# TP boosting
## dataset: MNIST
Diane Lingrand
diane.lingrand@univ-cotedazur.fr
2021-2022

In [17]:
from tensorflow.keras.datasets import mnist
(x_train, y_train), (x_test, y_test) = mnist.load_data()

print("nb of train samples",len(y_train))

nb of train samples 60000


Display the number of data in the test dataset:

In [18]:
len(y_test)

10000

Display the first 100 labels of the train dataset:

In [19]:
y_train[:100]

array([5, 0, 4, 1, 9, 2, 1, 3, 1, 4, 3, 5, 3, 6, 1, 7, 2, 8, 6, 9, 4, 0,
       9, 1, 1, 2, 4, 3, 2, 7, 3, 8, 6, 9, 0, 5, 6, 0, 7, 6, 1, 8, 7, 9,
       3, 9, 8, 5, 9, 3, 3, 0, 7, 4, 9, 8, 0, 9, 4, 1, 4, 4, 6, 0, 4, 5,
       6, 1, 0, 0, 1, 7, 1, 6, 3, 0, 2, 1, 1, 7, 9, 0, 2, 6, 7, 8, 3, 9,
       0, 4, 6, 7, 4, 6, 8, 0, 7, 8, 3, 1], dtype=uint8)
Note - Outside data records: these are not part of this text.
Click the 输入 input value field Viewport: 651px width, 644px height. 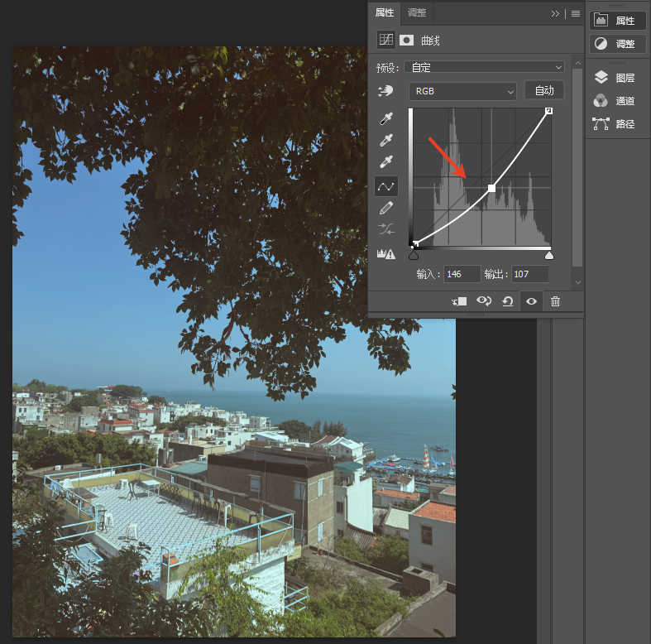(x=462, y=274)
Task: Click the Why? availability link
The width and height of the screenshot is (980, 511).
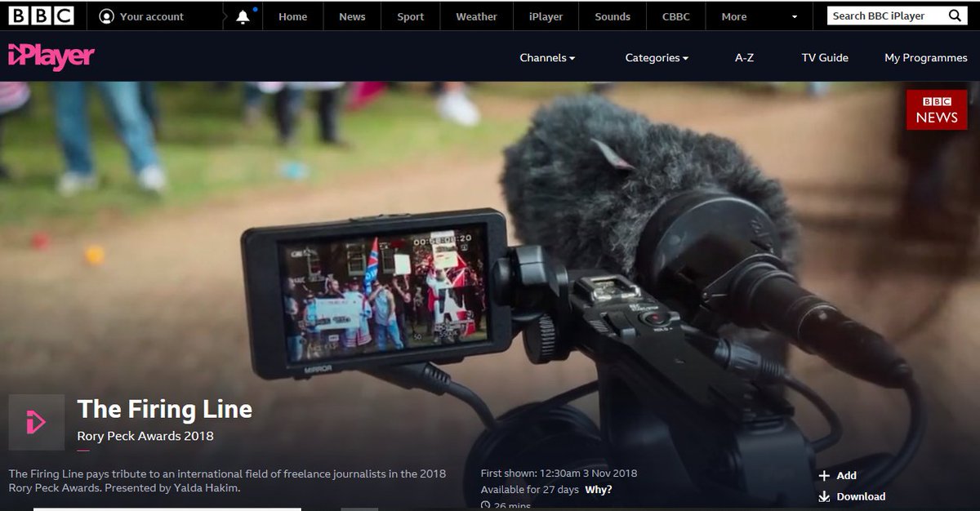Action: 599,489
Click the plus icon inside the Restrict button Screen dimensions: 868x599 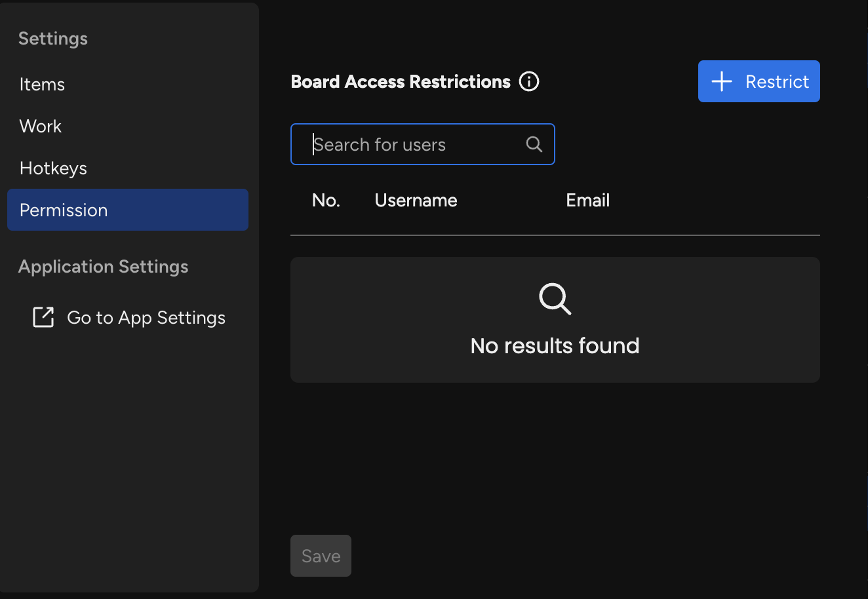click(722, 81)
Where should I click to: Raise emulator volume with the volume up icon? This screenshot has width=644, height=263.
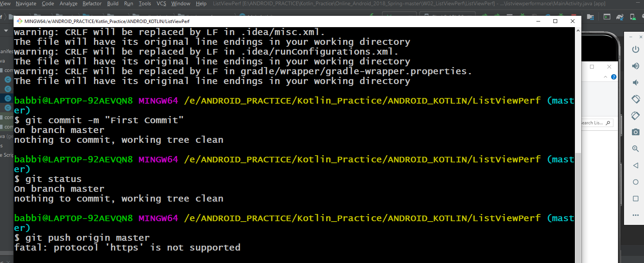[636, 66]
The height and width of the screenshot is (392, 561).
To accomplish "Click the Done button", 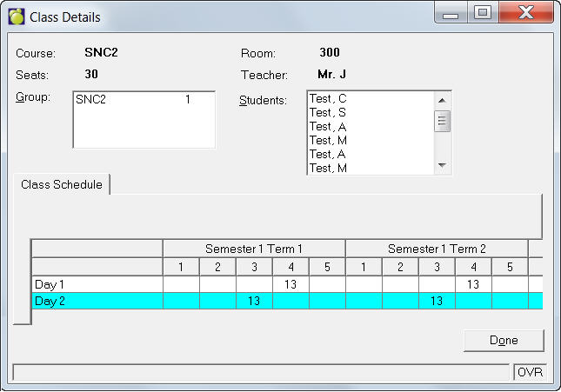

For the binary classification we will choose the class of digit '4' and the class of digit '8' in the MNIST dataset. Feel free to change the classes.

In [20]:
import numpy as np
from sklearn.utils import shuffle

In [21]:
# class of '4'
x_train4 = x_train[y_train==4,:]
# class of '8'
x_train8 = x_train[y_train==8,:]

# together
x_trainBinaire = np.append(x_train4,x_train8,axis=0)
# '4' as negative class and '8' as positive class
y_trainBinaire = np.append(np.full(len(x_train4),-1), np.full(len(x_train8),1))

# dimensions ?
print(x_trainBinaire.shape, y_trainBinaire.shape)

# shuffle. why ?
(x_trainBinaire,y_trainBinaire) = shuffle(x_trainBinaire,y_trainBinaire,random_state=0)

(11693, 28, 28) (11693,)


## binary boosting: directly on image pixels
An image = a 1-d array of pixels

In [22]:
n = x_trainBinaire.shape[0]
x_trainBinaire = x_trainBinaire.reshape(n,-1)
print(x_trainBinaire.shape)

(11693, 784)


What are the dimensions of x_trainBinaire ? Explain the values.

In [23]:
from sklearn import ensemble
from sklearn.metrics import confusion_matrix
from sklearn.utils import shuffle

In [24]:
x_trainBinaire.shape, y_trainBinaire.shape

((11693, 784), (11693,))

In [50]:
## learning the boosting (Adaboost)
# create the boosting object
myboosting = ensemble.AdaBoostClassifier(n_estimators=20, learning_rate=1, algorithm='SAMME.R')
# learn on the train dataset
myboosting.fit(x_trainBinaire,y_trainBinaire)
# prediction of train data: should be similar to labels
y_predBinaire = myboosting.predict(x_trainBinaire)
print('confusion matrix on train data',confusion_matrix(y_trainBinaire,y_predBinaire))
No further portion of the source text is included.